Face à la hausse du prix de l’énergie qui aggrave la pauvreté, l’urgence est de bloquer les prix, ne serait-ce qu’en supprimant la TVA qui en représente 20 %.

Pour faire face à ce retour de l’inflation, il est indispensable d’augmenter les salaires, les retraites et tous les minimas sociaux, pour qu’il n’y ait pas de revenu inférieur à 1800 euros nets et garantir ce niveau en l’indexant automatiquement sur la hausse des prix. Pour financer ces mesures d’urgence, il est plus que légitime de prendre sur les profits des multinationales et notamment celles de l’énergie comme Total et Engie qui les ont accumulés depuis des années sur le dos des consommateurs.

Face à la précarité énergétique comme aux enjeux écologiques, la question énergétique ne peut se réduire à choisir entre énergies fossiles, énergies renouvelables, énergie nucléaire ou réduction de la consommation énergétique.
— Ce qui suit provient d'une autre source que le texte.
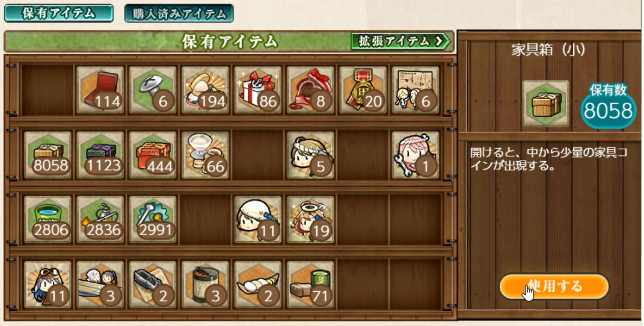Screen dimensions: 644x326
Task: Choose the green bucket item showing 2806
Action: pos(48,220)
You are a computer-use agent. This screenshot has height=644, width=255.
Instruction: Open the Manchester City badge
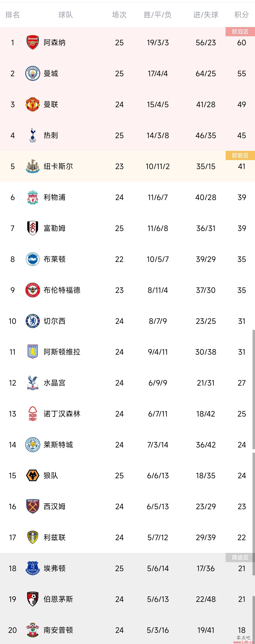(x=33, y=74)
Toute transition énergétique implique d’exproprier les multinationales du secteur de l’énergie, du gaz, de l’électricité, du pétrole, du nucléaire, et leur obsession du profit, pour en faire un véritable service public sous le contrôle de ceux qui y travaillent comme des usagers, les mieux placés pour décider de comment répondre aux besoins de tous, tout en préservant les ressources naturelles et l’environnement.

Réorganiser la production d’énergie nécessite d’en finir avec le parasitisme de la finance, avec la soumission aux lois du marché, à la concurrence et à la spéculation boursière.

Il n’y aura pas d’issue à la crise sociale et écologique sans construire une autre façon de produire, ce qui veut dire changer de mode de production, remettre en cause la propriété capitaliste pour imposer une planification démocratique.